[ovs-dev] [PATCH v6] dpif-netdev: Assign ports to pmds on non-local numa node.

Mon Jun 26 07:03:51 UTC 2017

I think this is helpful in some cases where lower performance is an acceptable
tradeoff with more frugal and/or more flexible usage of cpu resources.

I did not test it since Ian has already done that, but I reviewed
the code change and other related code.

One comment inline regarding the added documentation.
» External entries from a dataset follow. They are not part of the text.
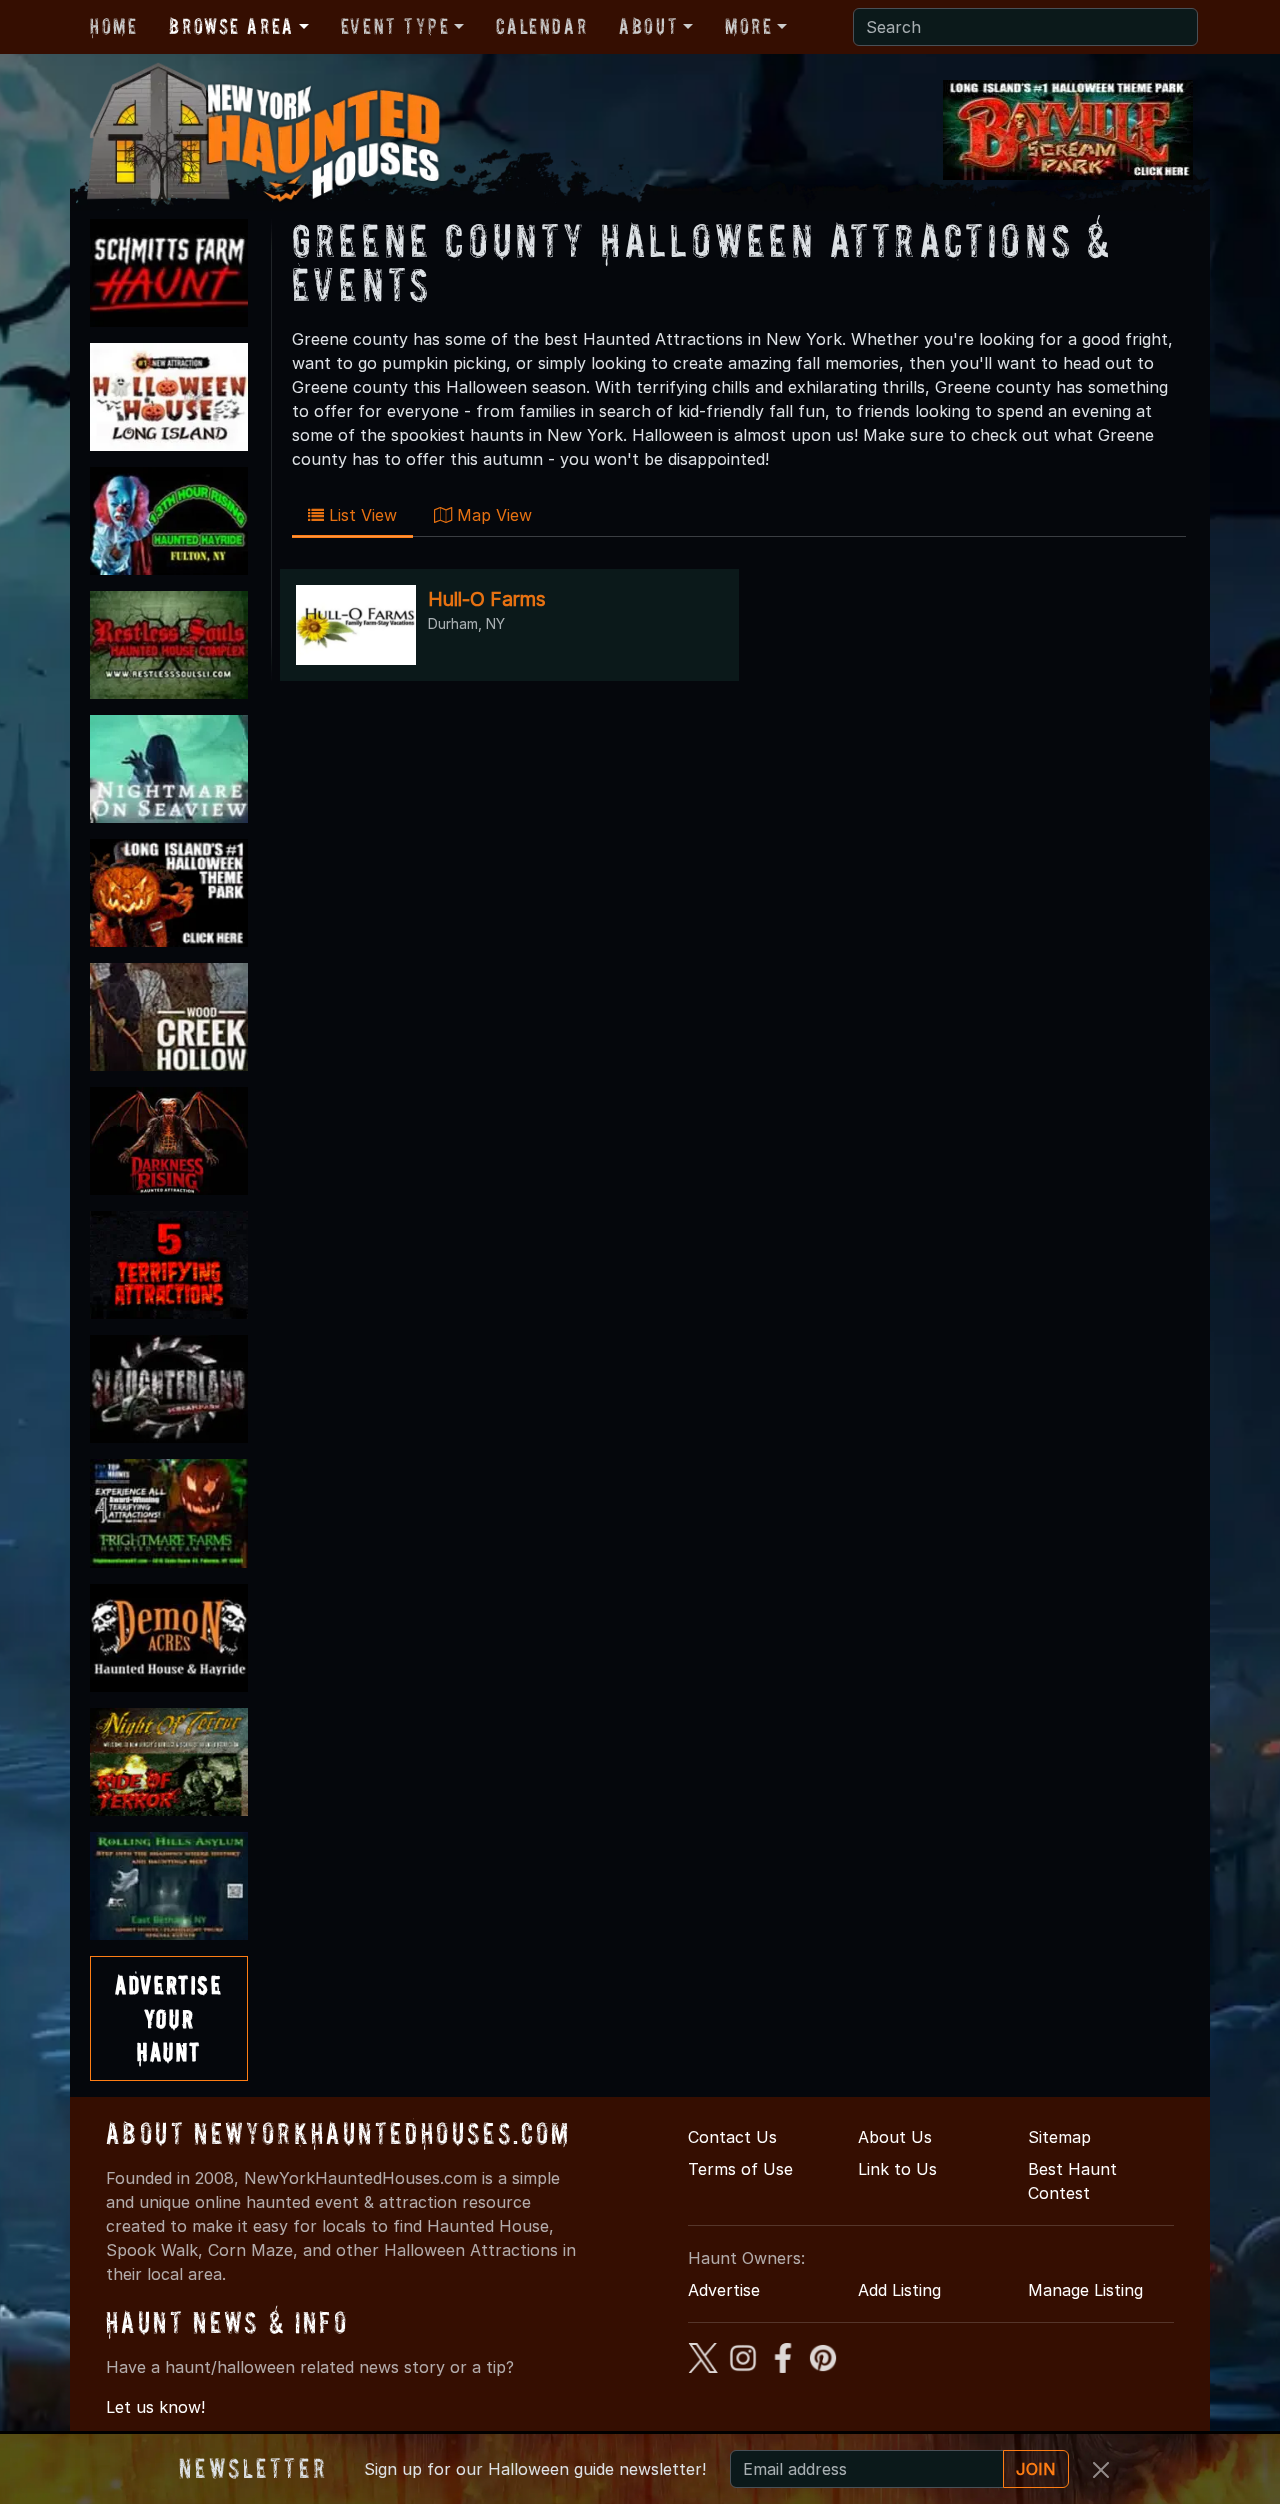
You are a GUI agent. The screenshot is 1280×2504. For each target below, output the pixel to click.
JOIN (1036, 2469)
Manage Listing (1085, 2290)
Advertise (724, 2290)
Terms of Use (740, 2169)
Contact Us (732, 2137)
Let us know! (155, 2407)
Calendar (541, 26)
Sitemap (1059, 2137)
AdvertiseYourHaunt (168, 2018)
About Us (895, 2137)
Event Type (395, 26)
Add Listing (899, 2290)
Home (113, 26)
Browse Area (231, 26)
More (748, 26)
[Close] (1101, 2470)
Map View (492, 515)
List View (360, 515)
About (648, 26)
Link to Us (897, 2169)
Otherwise, Acked-by: Darrell Ball <dlu998 at gmail.com>

On 5/10/17, 8:59 AM, "ovs-dev-bounces at openvswitch.org on behalf of Billy O'Mahony" <ovs-dev-bounces at openvswitch.org on behalf of billy.o.mahony at intel.com> wrote:

    From: billyom <billy.o.mahony at intel.com>

    Previously if there is no available (non-isolated) pmd on the numa node
    for a port then the port is not polled at all. This can result in a
    non-operational system until such time as nics are physically
    repositioned. It is preferable to operate with a pmd on the 'wrong' numa
    node albeit with lower performance. Local pmds are still chosen when
    available.

    Signed-off-by: Billy O'Mahony <billy.o.mahony at intel.com>
    ---
    v6: Change 'port' to 'queue' in a warning msg
    v5: Fix warning msg; Update same in docs
    v4: Fix a checkpatch error
    v3: Fix warning messages not appearing when using multiqueue
    v2: Add details of warning messages into docs

     Documentation/intro/install/dpdk.rst | 10 +++++++++
     lib/dpif-netdev.c                    | 43 +++++++++++++++++++++++++++++++-----
     2 files changed, 48 insertions(+), 5 deletions(-)

    diff --git a/Documentation/intro/install/dpdk.rst b/Documentation/intro/install/dpdk.rst
    index d1c0e65..7a66bff 100644
    --- a/Documentation/intro/install/dpdk.rst
    +++ b/Documentation/intro/install/dpdk.rst
    @@ -460,6 +460,16 @@ affinitized accordingly.
         pmd thread on a NUMA node is only created if there is at least one DPDK
         interface from that NUMA node added to OVS.

    +  .. note::
    +   On NUMA systems PCI devices are also local to a NUMA node.  Rx queues for
    +   PCI device will assigned to a pmd on it's local NUMA node if pmd-cpu-mask
    +   has created a pmd thread on that NUMA node.  If not the queue will be
    +   assigned to a pmd on a remote NUMA node.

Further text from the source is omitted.